Task directions: Would you retype exactly the lines below, from the one containing "This screenshot has width=1100, height=727." through the end of the entries, both ends included, but not the pictures?
──────── Information supplied ────────
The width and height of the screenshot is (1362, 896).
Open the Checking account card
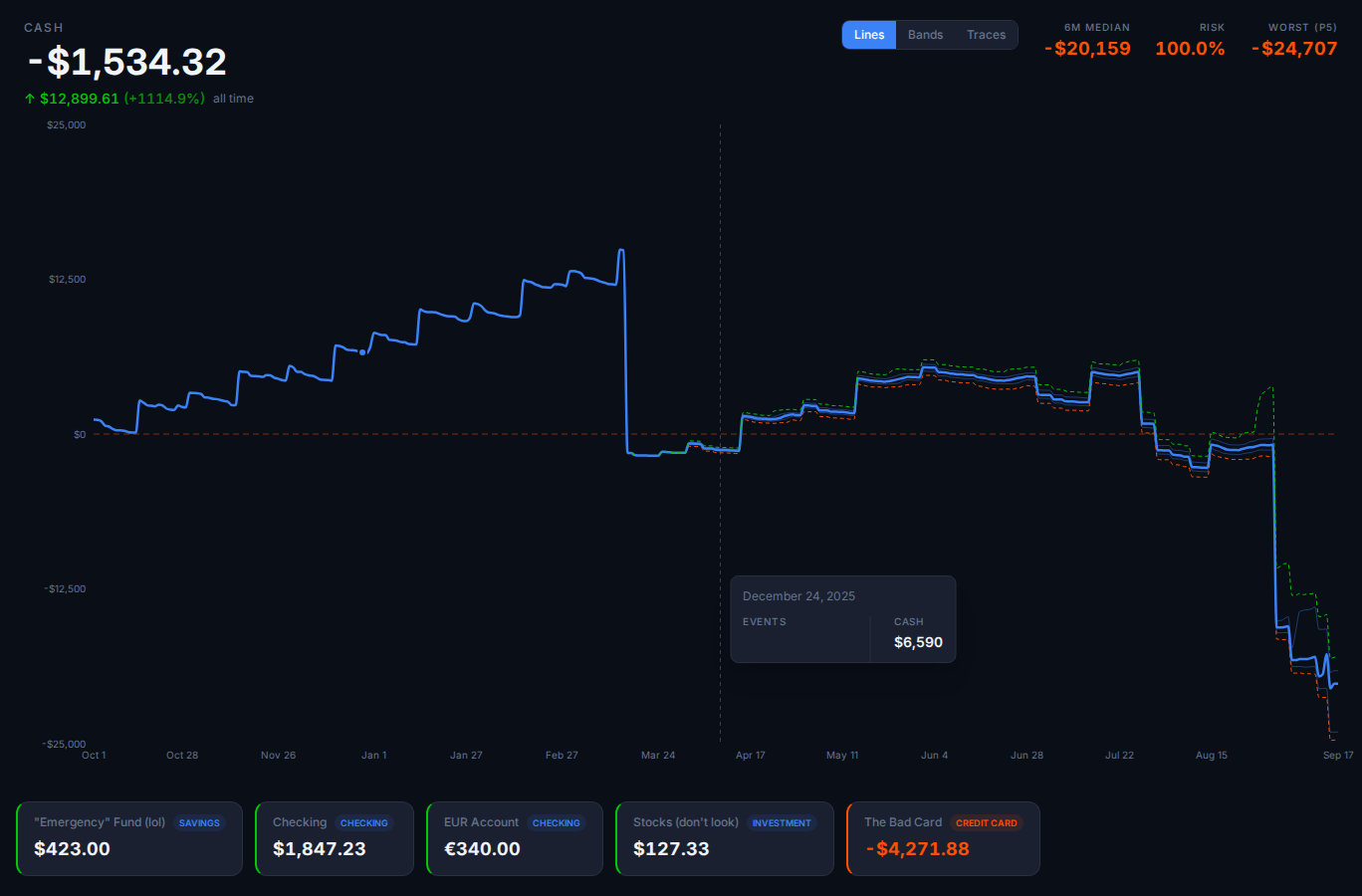click(334, 838)
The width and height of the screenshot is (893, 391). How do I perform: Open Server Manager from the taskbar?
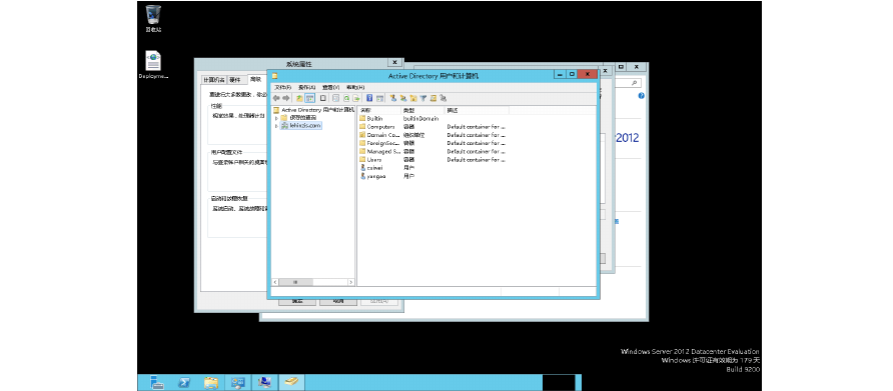click(x=156, y=382)
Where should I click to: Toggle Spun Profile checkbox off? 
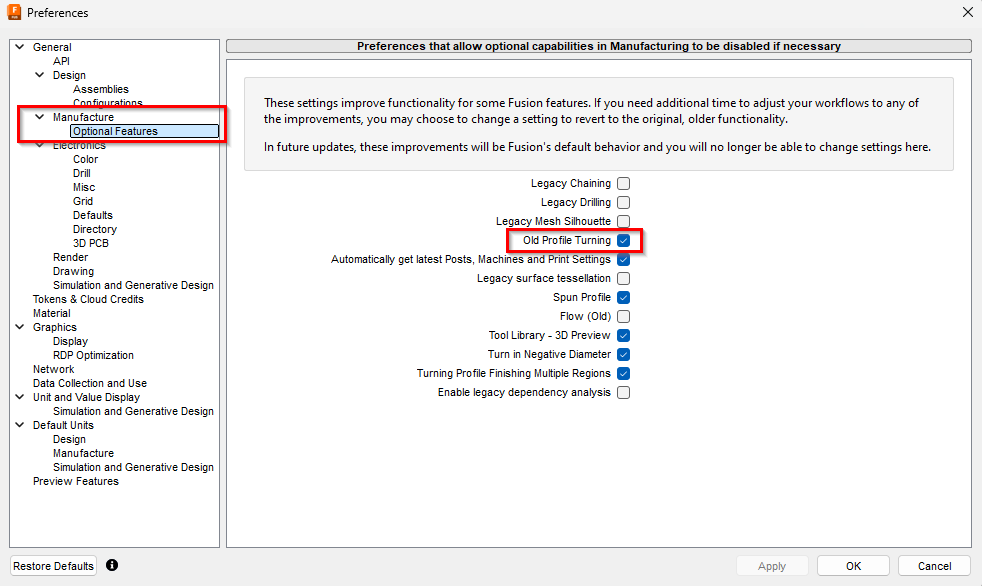623,297
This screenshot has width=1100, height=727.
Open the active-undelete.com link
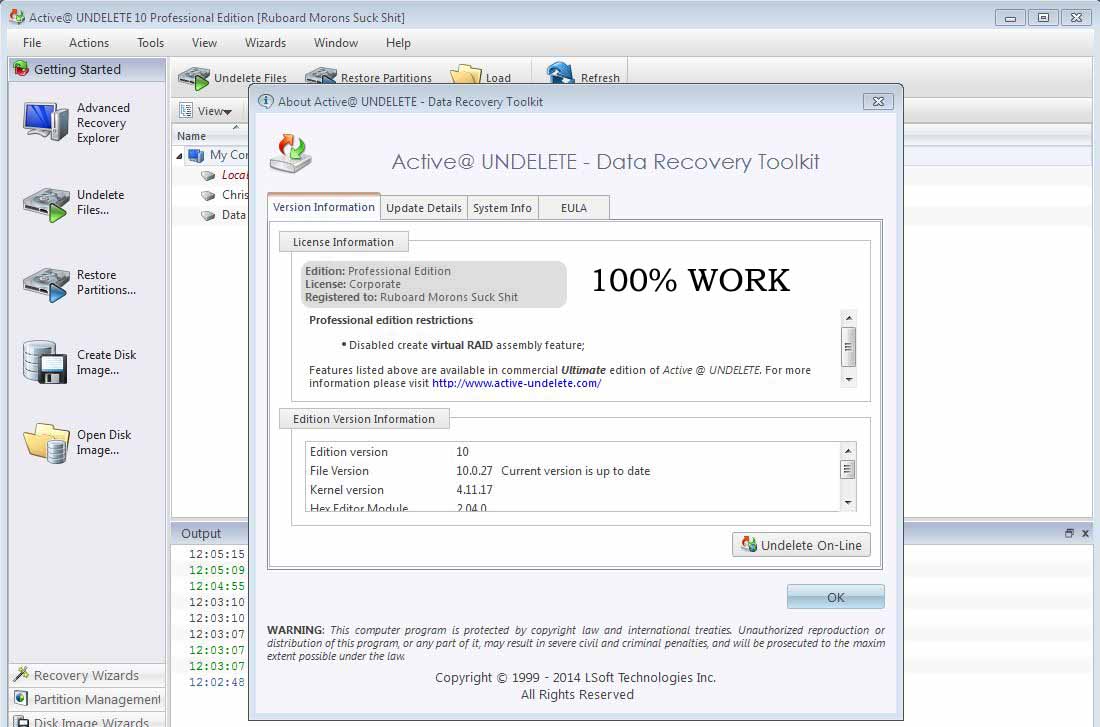[x=516, y=383]
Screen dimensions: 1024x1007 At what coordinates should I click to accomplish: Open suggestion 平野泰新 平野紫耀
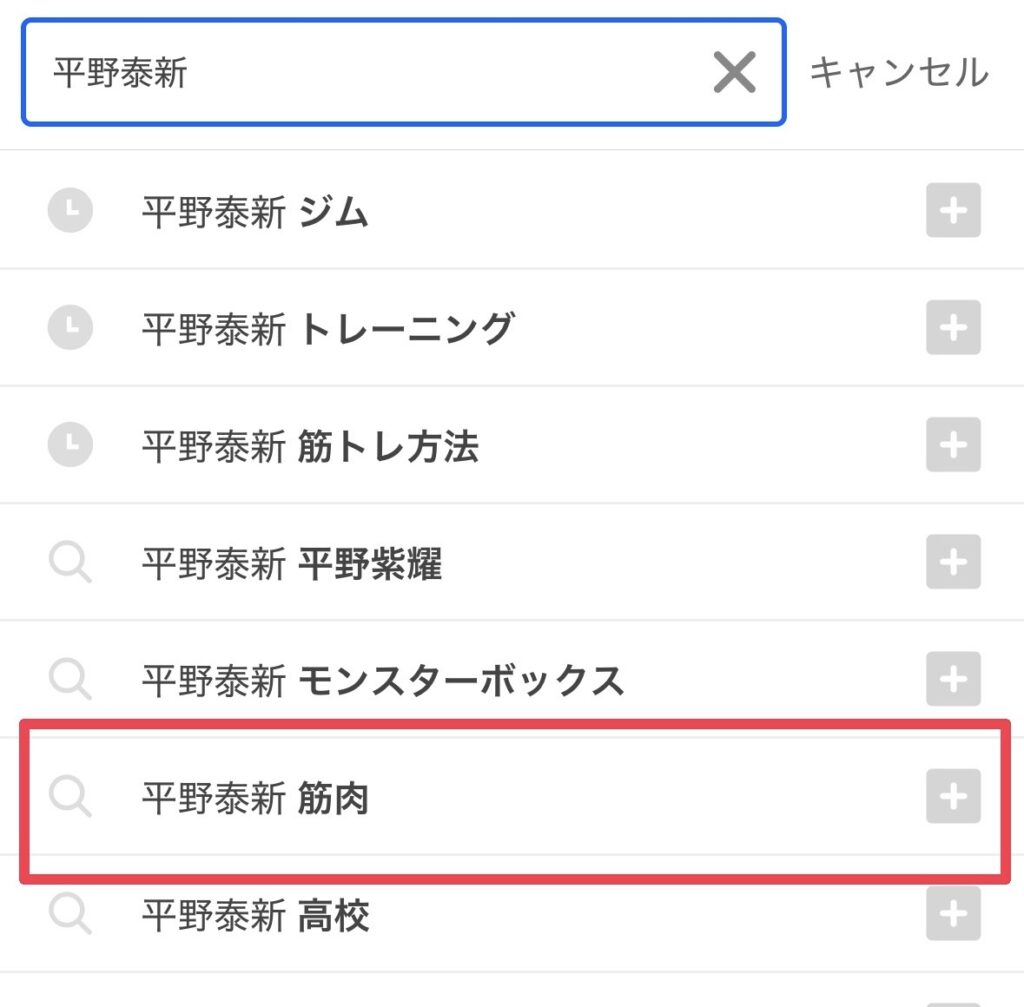tap(512, 562)
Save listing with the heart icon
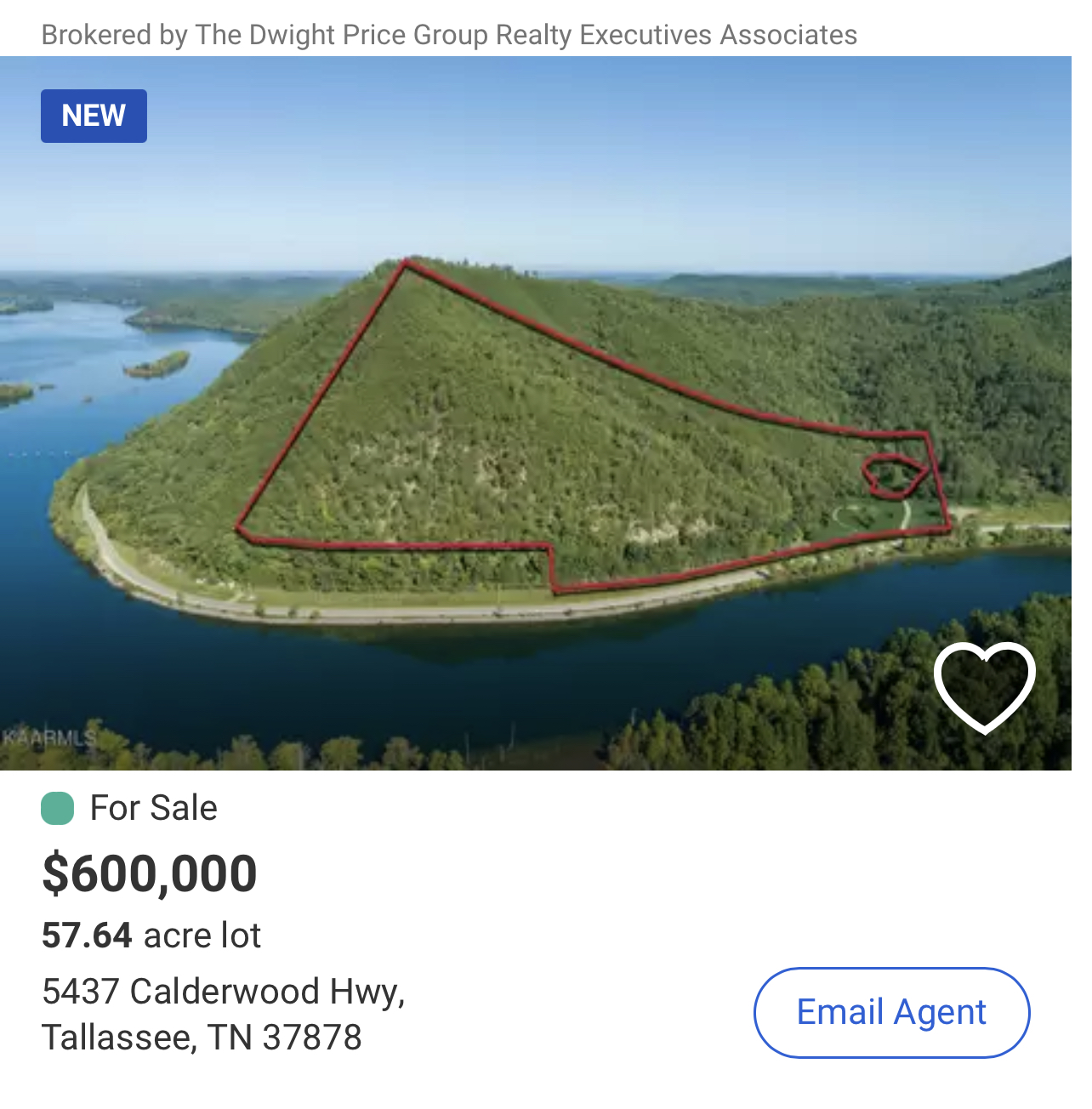Screen dimensions: 1092x1109 pyautogui.click(x=984, y=686)
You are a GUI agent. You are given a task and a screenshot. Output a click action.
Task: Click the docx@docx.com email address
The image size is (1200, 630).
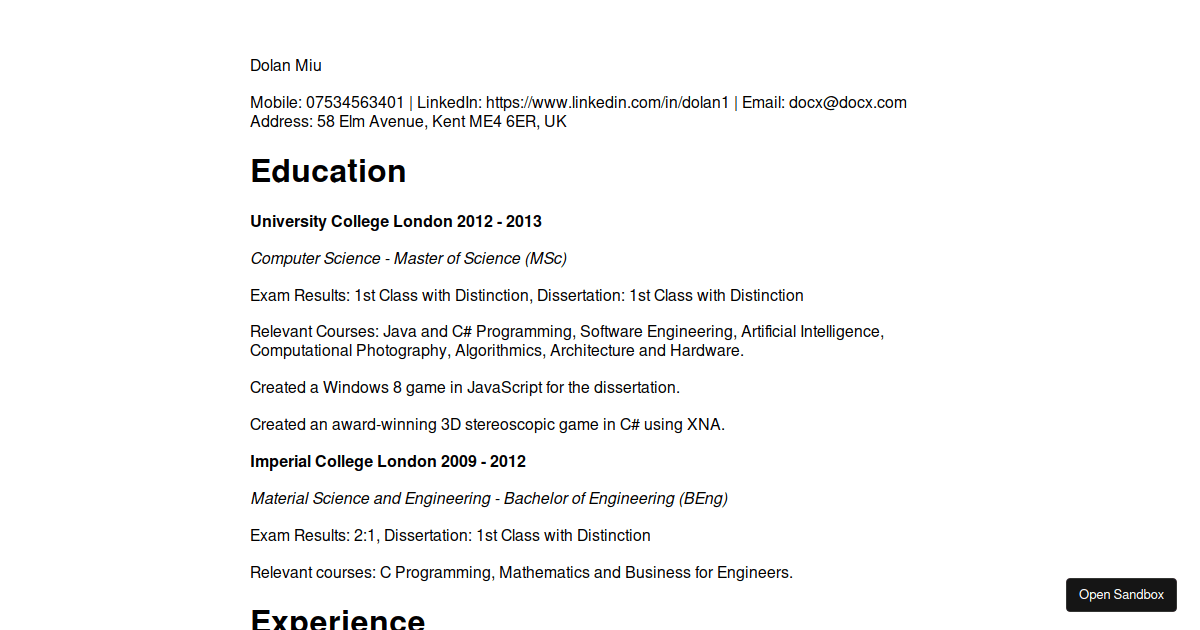coord(847,102)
────────
Written solution:
This screenshot has width=1100, height=727.
Open the active-undelete.com link
[x=516, y=383]
Screen dimensions: 1024x1007 At what coordinates should I click to accomplish: Open suggestion 平野泰新 平野紫耀
tap(512, 562)
Save listing with the heart icon
Screen dimensions: 1092x1109 pyautogui.click(x=984, y=686)
You are a GUI agent. You are given a task and a screenshot. Output a click action.
Task: Click the docx@docx.com email address
The image size is (1200, 630).
coord(847,102)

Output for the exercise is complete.